(Word and element location records)
— START —

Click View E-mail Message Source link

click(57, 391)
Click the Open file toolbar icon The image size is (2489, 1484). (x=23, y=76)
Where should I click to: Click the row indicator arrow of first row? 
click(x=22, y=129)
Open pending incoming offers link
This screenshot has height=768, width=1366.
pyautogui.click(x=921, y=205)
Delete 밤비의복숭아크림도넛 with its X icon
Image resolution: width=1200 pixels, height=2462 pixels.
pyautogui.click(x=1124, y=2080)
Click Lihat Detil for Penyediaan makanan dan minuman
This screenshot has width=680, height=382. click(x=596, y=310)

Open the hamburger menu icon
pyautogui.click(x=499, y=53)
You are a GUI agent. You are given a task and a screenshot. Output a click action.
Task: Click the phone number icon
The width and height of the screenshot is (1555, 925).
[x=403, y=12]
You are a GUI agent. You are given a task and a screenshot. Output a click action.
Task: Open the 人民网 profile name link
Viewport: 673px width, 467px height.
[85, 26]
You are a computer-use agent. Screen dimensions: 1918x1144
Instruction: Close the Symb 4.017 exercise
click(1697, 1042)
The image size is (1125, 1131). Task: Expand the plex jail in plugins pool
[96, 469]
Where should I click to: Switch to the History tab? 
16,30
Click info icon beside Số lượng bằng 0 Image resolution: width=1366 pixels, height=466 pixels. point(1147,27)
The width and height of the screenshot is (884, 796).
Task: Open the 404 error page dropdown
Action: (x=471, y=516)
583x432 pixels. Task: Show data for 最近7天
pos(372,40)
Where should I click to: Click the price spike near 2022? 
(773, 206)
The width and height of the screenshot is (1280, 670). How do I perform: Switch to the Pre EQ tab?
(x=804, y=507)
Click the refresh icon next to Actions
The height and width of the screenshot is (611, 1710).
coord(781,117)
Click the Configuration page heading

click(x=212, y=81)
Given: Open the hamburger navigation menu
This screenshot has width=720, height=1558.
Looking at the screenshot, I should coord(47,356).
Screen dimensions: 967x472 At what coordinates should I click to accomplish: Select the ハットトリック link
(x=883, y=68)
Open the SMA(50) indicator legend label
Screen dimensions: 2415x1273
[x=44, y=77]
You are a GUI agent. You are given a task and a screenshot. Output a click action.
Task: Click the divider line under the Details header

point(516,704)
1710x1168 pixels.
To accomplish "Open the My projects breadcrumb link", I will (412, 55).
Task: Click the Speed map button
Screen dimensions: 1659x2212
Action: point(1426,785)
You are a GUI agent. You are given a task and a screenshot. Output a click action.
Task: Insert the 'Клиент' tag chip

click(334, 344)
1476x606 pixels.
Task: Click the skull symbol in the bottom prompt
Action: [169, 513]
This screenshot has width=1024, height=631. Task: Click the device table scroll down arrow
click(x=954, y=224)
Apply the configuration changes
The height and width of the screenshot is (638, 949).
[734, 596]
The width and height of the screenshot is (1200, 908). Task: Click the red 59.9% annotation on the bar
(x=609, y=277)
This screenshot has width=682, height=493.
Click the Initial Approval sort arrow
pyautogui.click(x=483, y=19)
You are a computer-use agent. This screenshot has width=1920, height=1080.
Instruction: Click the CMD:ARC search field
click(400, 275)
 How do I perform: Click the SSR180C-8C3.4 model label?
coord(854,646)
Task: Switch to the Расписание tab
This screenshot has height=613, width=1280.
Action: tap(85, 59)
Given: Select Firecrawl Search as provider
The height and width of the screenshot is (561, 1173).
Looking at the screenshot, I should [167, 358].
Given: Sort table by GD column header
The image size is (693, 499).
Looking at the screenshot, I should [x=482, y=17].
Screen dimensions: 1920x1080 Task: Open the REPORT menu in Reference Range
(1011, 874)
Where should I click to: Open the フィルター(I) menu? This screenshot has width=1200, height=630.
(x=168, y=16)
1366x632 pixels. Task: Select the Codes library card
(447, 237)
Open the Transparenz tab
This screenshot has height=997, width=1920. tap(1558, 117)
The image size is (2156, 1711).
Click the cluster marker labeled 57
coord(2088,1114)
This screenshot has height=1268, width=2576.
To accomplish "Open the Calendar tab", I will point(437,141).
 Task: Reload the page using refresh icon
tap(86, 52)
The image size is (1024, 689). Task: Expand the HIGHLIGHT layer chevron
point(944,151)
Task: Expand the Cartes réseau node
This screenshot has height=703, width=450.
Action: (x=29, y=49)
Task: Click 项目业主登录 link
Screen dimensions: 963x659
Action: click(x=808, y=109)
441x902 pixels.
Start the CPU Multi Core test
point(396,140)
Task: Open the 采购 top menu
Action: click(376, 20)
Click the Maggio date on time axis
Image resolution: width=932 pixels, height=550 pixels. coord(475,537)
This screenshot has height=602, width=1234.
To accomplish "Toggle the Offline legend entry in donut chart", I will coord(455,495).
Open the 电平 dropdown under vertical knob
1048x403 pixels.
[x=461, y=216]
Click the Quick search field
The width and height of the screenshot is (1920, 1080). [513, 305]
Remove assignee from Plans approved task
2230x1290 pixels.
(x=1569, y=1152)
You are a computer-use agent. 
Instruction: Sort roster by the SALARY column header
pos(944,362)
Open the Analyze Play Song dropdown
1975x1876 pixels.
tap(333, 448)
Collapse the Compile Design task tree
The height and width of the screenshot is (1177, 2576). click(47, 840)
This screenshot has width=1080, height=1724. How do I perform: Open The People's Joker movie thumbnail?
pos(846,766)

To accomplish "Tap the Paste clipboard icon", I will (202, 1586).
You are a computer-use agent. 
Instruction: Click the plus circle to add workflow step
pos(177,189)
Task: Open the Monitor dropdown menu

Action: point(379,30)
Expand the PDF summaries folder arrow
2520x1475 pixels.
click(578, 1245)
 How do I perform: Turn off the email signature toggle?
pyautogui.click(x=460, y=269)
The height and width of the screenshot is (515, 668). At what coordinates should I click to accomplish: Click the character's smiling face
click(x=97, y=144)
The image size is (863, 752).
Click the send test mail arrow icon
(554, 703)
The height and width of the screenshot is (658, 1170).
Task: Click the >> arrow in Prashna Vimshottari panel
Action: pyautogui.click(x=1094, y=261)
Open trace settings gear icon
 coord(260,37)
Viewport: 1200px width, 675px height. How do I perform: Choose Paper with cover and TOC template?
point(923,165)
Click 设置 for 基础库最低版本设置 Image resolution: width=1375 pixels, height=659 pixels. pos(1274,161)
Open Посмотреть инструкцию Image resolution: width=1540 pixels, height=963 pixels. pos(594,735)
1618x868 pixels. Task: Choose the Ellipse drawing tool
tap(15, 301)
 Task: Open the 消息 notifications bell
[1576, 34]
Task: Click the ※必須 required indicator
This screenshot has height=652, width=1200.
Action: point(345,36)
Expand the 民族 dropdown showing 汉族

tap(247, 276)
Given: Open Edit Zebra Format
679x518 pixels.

— END —

JOB ->
Present the lines above as a Markdown table with the columns "No." and "Line", numbering each row and omitting blank lines.

OUTPUT FOR THIS TASK ->
| No. | Line |
|---|---|
| 1 | Click View E-mail Message Source link |
| 2 | click(57, 391) |
| 3 | Click the Open file toolbar icon The image size is (2489, 1484). (x=23, y=76) |
| 4 | Where should I click to: Click the row indicator arrow of first row?  |
| 5 | click(x=22, y=129) |
| 6 | Open pending incoming offers link |
| 7 | This screenshot has height=768, width=1366. |
| 8 | pyautogui.click(x=921, y=205) |
| 9 | Delete 밤비의복숭아크림도넛 with its X icon |
| 10 | Image resolution: width=1200 pixels, height=2462 pixels. |
| 11 | pyautogui.click(x=1124, y=2080) |
| 12 | Click Lihat Detil for Penyediaan makanan dan minuman |
| 13 | This screenshot has width=680, height=382. click(x=596, y=310) |
| 14 | Open the hamburger menu icon |
| 15 | pyautogui.click(x=499, y=53) |
| 16 | You are a GUI agent. You are given a task and a screenshot. Output a click action. |
| 17 | Task: Click the phone number icon |
| 18 | The width and height of the screenshot is (1555, 925). |
| 19 | [x=403, y=12] |
| 20 | You are a GUI agent. You are given a task and a screenshot. Output a click action. |
| 21 | Task: Open the 人民网 profile name link |
| 22 | Viewport: 673px width, 467px height. |
| 23 | [85, 26] |
| 24 | You are a computer-use agent. Screen dimensions: 1918x1144 |
| 25 | Instruction: Close the Symb 4.017 exercise |
| 26 | click(1697, 1042) |
| 27 | The image size is (1125, 1131). Task: Expand the plex jail in plugins pool |
| 28 | [96, 469] |
| 29 | Where should I click to: Switch to the History tab?  |
| 30 | 16,30 |
| 31 | Click info icon beside Số lượng bằng 0 Image resolution: width=1366 pixels, height=466 pixels. point(1147,27) |
| 32 | The width and height of the screenshot is (884, 796). |
| 33 | Task: Open the 404 error page dropdown |
| 34 | Action: (x=471, y=516) |
| 35 | 583x432 pixels. Task: Show data for 最近7天 |
| 36 | pos(372,40) |
| 37 | Where should I click to: Click the price spike near 2022?  |
| 38 | (773, 206) |
| 39 | The width and height of the screenshot is (1280, 670). How do I perform: Switch to the Pre EQ tab? |
| 40 | (x=804, y=507) |
| 41 | Click the refresh icon next to Actions |
| 42 | The height and width of the screenshot is (611, 1710). |
| 43 | coord(781,117) |
| 44 | Click the Configuration page heading |
| 45 | click(x=212, y=81) |
| 46 | Given: Open the hamburger navigation menu |
| 47 | This screenshot has width=720, height=1558. |
| 48 | Looking at the screenshot, I should coord(47,356). |
| 49 | Screen dimensions: 967x472 At what coordinates should I click to accomplish: Select the ハットトリック link |
| 50 | (x=883, y=68) |
| 51 | Open the SMA(50) indicator legend label |
| 52 | Screen dimensions: 2415x1273 |
| 53 | [x=44, y=77] |
| 54 | You are a GUI agent. You are given a task and a screenshot. Output a click action. |
| 55 | Task: Click the divider line under the Details header |
| 56 | point(516,704) |
| 57 | 1710x1168 pixels. |
| 58 | To accomplish "Open the My projects breadcrumb link", I will (412, 55). |
| 59 | Task: Click the Speed map button |
| 60 | Screen dimensions: 1659x2212 |
| 61 | Action: point(1426,785) |
| 62 | You are a GUI agent. You are given a task and a screenshot. Output a click action. |
| 63 | Task: Insert the 'Клиент' tag chip |
| 64 | click(334, 344) |
| 65 | 1476x606 pixels. |
| 66 | Task: Click the skull symbol in the bottom prompt |
| 67 | Action: [169, 513] |
| 68 | This screenshot has width=1024, height=631. Task: Click the device table scroll down arrow |
| 69 | click(x=954, y=224) |
| 70 | Apply the configuration changes |
| 71 | The height and width of the screenshot is (638, 949). |
| 72 | [734, 596] |
| 73 | The width and height of the screenshot is (1200, 908). Task: Click the red 59.9% annotation on the bar |
| 74 | (x=609, y=277) |
| 75 | This screenshot has width=682, height=493. |
| 76 | Click the Initial Approval sort arrow |
| 77 | pyautogui.click(x=483, y=19) |
| 78 | You are a computer-use agent. This screenshot has width=1920, height=1080. |
| 79 | Instruction: Click the CMD:ARC search field |
| 80 | click(400, 275) |
| 81 |  How do I perform: Click the SSR180C-8C3.4 model label? |
| 82 | coord(854,646) |
| 83 | Task: Switch to the Расписание tab |
| 84 | This screenshot has height=613, width=1280. |
| 85 | Action: tap(85, 59) |
| 86 | Given: Select Firecrawl Search as provider |
| 87 | The height and width of the screenshot is (561, 1173). |
| 88 | Looking at the screenshot, I should [167, 358]. |
| 89 | Given: Sort table by GD column header |
| 90 | The image size is (693, 499). |
| 91 | Looking at the screenshot, I should [x=482, y=17]. |
| 92 | Screen dimensions: 1920x1080 Task: Open the REPORT menu in Reference Range |
| 93 | (1011, 874) |
| 94 | Where should I click to: Open the フィルター(I) menu? This screenshot has width=1200, height=630. |
| 95 | (x=168, y=16) |
| 96 | 1366x632 pixels. Task: Select the Codes library card |
| 97 | (447, 237) |
| 98 | Open the Transparenz tab |
| 99 | This screenshot has height=997, width=1920. tap(1558, 117) |
| 100 | The image size is (2156, 1711). |
| 101 | Click the cluster marker labeled 57 |
| 102 | coord(2088,1114) |
| 103 | This screenshot has height=1268, width=2576. |
| 104 | To accomplish "Open the Calendar tab", I will point(437,141). |
| 105 |  Task: Reload the page using refresh icon |
| 106 | tap(86, 52) |
| 107 | The image size is (1024, 689). Task: Expand the HIGHLIGHT layer chevron |
| 108 | point(944,151) |
| 109 | Task: Expand the Cartes réseau node |
| 110 | This screenshot has height=703, width=450. |
| 111 | Action: (x=29, y=49) |
| 112 | Task: Click 项目业主登录 link |
| 113 | Screen dimensions: 963x659 |
| 114 | Action: click(x=808, y=109) |
| 115 | 441x902 pixels. |
| 116 | Start the CPU Multi Core test |
| 117 | point(396,140) |
| 118 | Task: Open the 采购 top menu |
| 119 | Action: click(376, 20) |
| 120 | Click the Maggio date on time axis |
| 121 | Image resolution: width=932 pixels, height=550 pixels. coord(475,537) |
| 122 | This screenshot has height=602, width=1234. |
| 123 | To accomplish "Toggle the Offline legend entry in donut chart", I will coord(455,495). |
| 124 | Open the 电平 dropdown under vertical knob |
| 125 | 1048x403 pixels. |
| 126 | [x=461, y=216] |
| 127 | Click the Quick search field |
| 128 | The width and height of the screenshot is (1920, 1080). [513, 305] |
| 129 | Remove assignee from Plans approved task |
| 130 | 2230x1290 pixels. |
| 131 | (x=1569, y=1152) |
| 132 | You are a computer-use agent.  |
| 133 | Instruction: Sort roster by the SALARY column header |
| 134 | pos(944,362) |
| 135 | Open the Analyze Play Song dropdown |
| 136 | 1975x1876 pixels. |
| 137 | tap(333, 448) |
| 138 | Collapse the Compile Design task tree |
| 139 | The height and width of the screenshot is (1177, 2576). click(47, 840) |
| 140 | This screenshot has width=1080, height=1724. How do I perform: Open The People's Joker movie thumbnail? |
| 141 | pos(846,766) |
| 142 | To accomplish "Tap the Paste clipboard icon", I will (202, 1586). |
| 143 | You are a computer-use agent.  |
| 144 | Instruction: Click the plus circle to add workflow step |
| 145 | pos(177,189) |
| 146 | Task: Open the Monitor dropdown menu |
| 147 | Action: point(379,30) |
| 148 | Expand the PDF summaries folder arrow |
| 149 | 2520x1475 pixels. |
| 150 | click(578, 1245) |
| 151 |  How do I perform: Turn off the email signature toggle? |
| 152 | pyautogui.click(x=460, y=269) |
| 153 | The height and width of the screenshot is (515, 668). At what coordinates should I click to accomplish: Click the character's smiling face |
| 154 | click(x=97, y=144) |
| 155 | The image size is (863, 752). |
| 156 | Click the send test mail arrow icon |
| 157 | (554, 703) |
| 158 | The height and width of the screenshot is (658, 1170). |
| 159 | Task: Click the >> arrow in Prashna Vimshottari panel |
| 160 | Action: pyautogui.click(x=1094, y=261) |
| 161 | Open trace settings gear icon |
| 162 |  coord(260,37) |
| 163 | Viewport: 1200px width, 675px height. How do I perform: Choose Paper with cover and TOC template? |
| 164 | point(923,165) |
| 165 | Click 设置 for 基础库最低版本设置 Image resolution: width=1375 pixels, height=659 pixels. pos(1274,161) |
| 166 | Open Посмотреть инструкцию Image resolution: width=1540 pixels, height=963 pixels. pos(594,735) |
| 167 | 1618x868 pixels. Task: Choose the Ellipse drawing tool |
| 168 | tap(15, 301) |
| 169 |  Task: Open the 消息 notifications bell |
| 170 | [1576, 34] |
| 171 | Task: Click the ※必須 required indicator |
| 172 | This screenshot has height=652, width=1200. |
| 173 | Action: point(345,36) |
| 174 | Expand the 民族 dropdown showing 汉族 |
| 175 | tap(247, 276) |
| 176 | Given: Open Edit Zebra Format |
| 177 | 679x518 pixels. |